BTW - are you on any medication for your blood pressure? If you are, you need to keep an eye on things.
Here is some info on salt and low carbing, from Dr Eades blog :
"One of the first things that happens when people go on low-carb diets is a rapid improvement in insulin sensitivity. Because the low-carb diet starts to quickly banish the insulin resistance, insulin levels fall quickly. And as insulin falls, the stimulus to the kidneys to retain fluids goes away, and the kidneys begin to rapidly release fluid. One of the common experiences at the start of low-carb dieting is the incessant running back and forth to the bathroom to urinate this excess fluid away. Which is both good news and bad news.
The good news is that its great to get rid of the excess fluid but it comes at a cost, which is the bad news. As the excess fluid goes, it takes with it sodium an extremely important electrolyte. When sodium levels fall below a critical threshold (which can happen within a short time), symptoms often occur, the most common being fatigue, headache, cramps and postural hypotension.
Postural hypotension happens when you stand up too quickly and feel faint. Or even pass out briefly. Its a sign of dehydration. So if youve started your low-carb diet, made your multiple runs to the bathroom, and jump up off the couch to answer the phone and feel like your going to faint (or actually do pass out momentarily) and have to sit back down quickly, youve got postural hypotension. Its really easy to fix you simply need to take more sodium and drink more water. Salt your food more. Increasing sodium is just another one of the many counter-intuitive things about low-carb dieting. Just like eating more fat to lower your cholesterol.
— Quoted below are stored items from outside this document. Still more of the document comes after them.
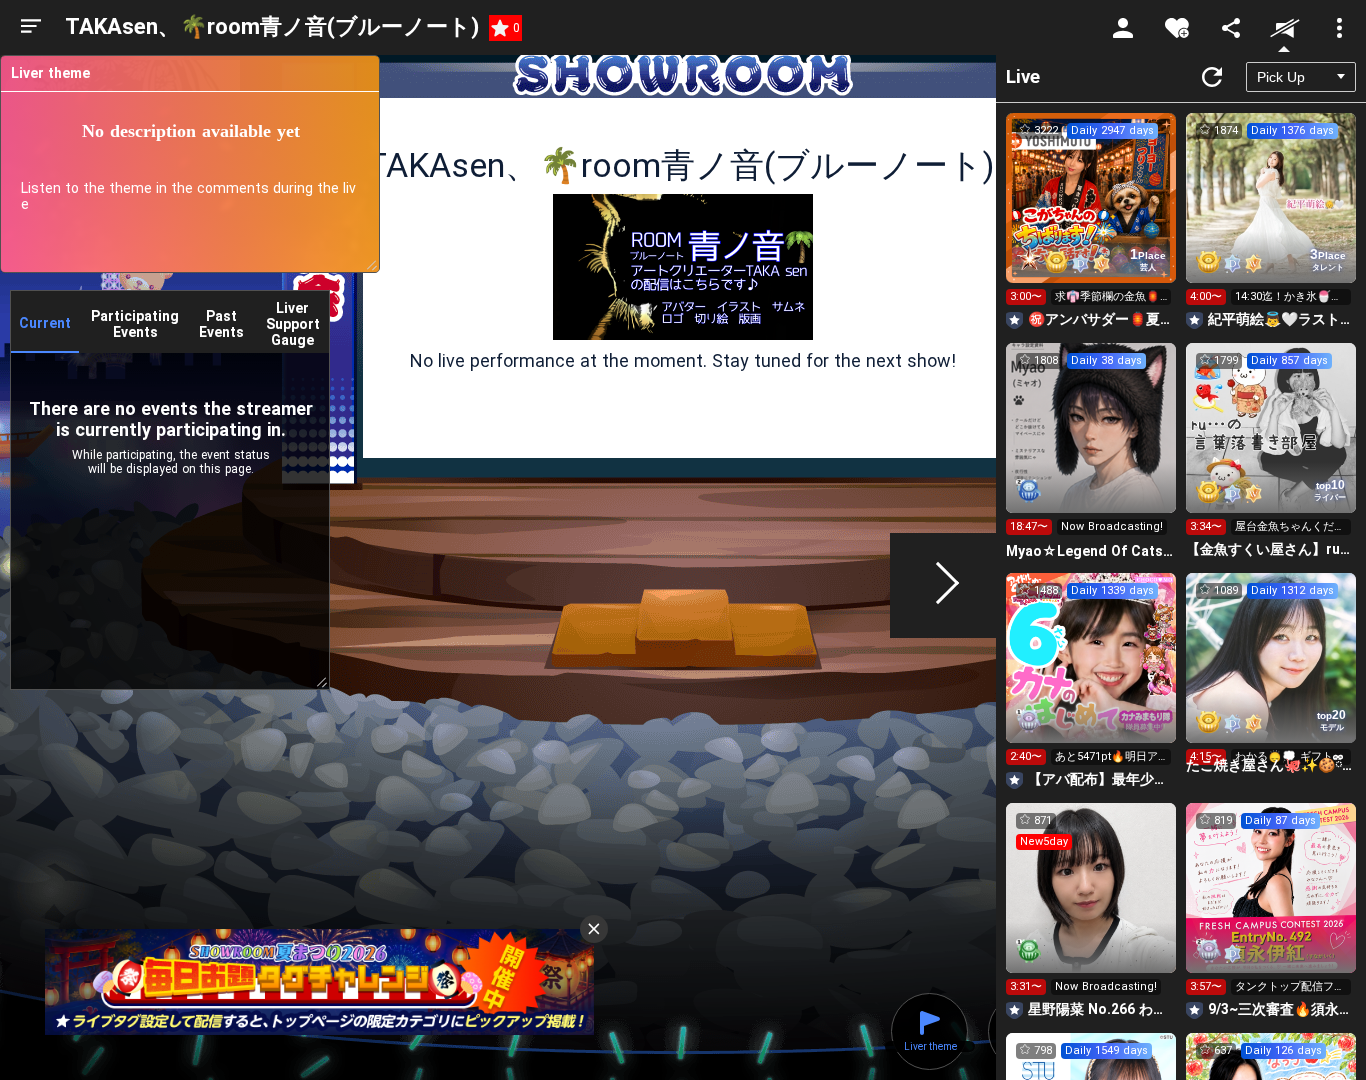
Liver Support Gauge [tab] (293, 324)
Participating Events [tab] (135, 324)
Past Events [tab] (221, 324)
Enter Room (1091, 216)
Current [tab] (45, 323)
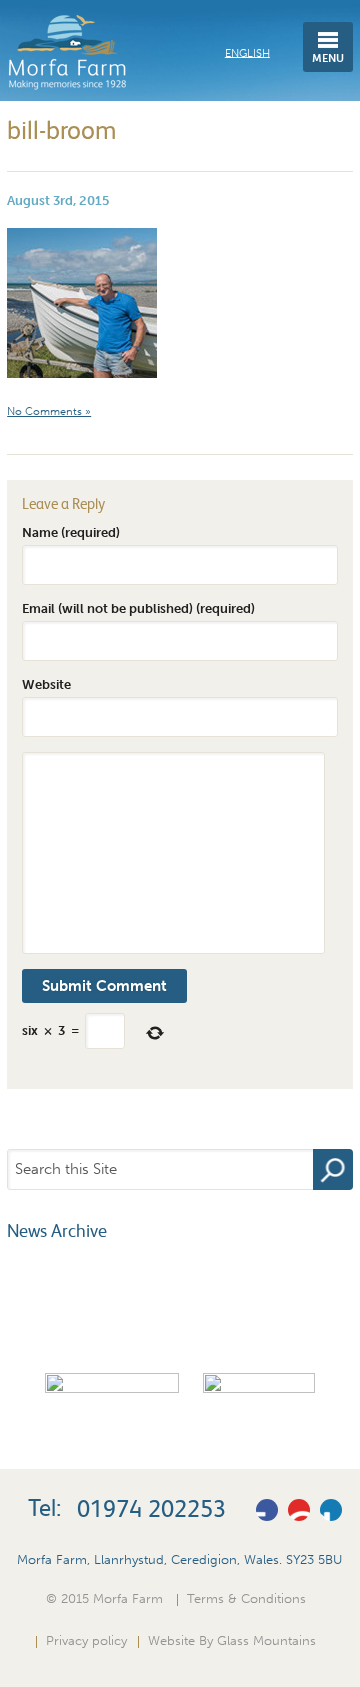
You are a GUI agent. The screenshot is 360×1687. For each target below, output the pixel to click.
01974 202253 (151, 1509)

Youve got to start thinking differently. The low-carb diet is one that absolutely requires more sodium. A lot more sodium.
If youve got the brutal headaches that some people get when starting on a low-carb diet, add sodium. And drink extra water.
Even if you dont have pitting edema, postural hypotension or headaches, you still need more sodium if you are starting out on or following a low-carb diet. Its critically important that you get extra sodium. I cant make this case too strongly."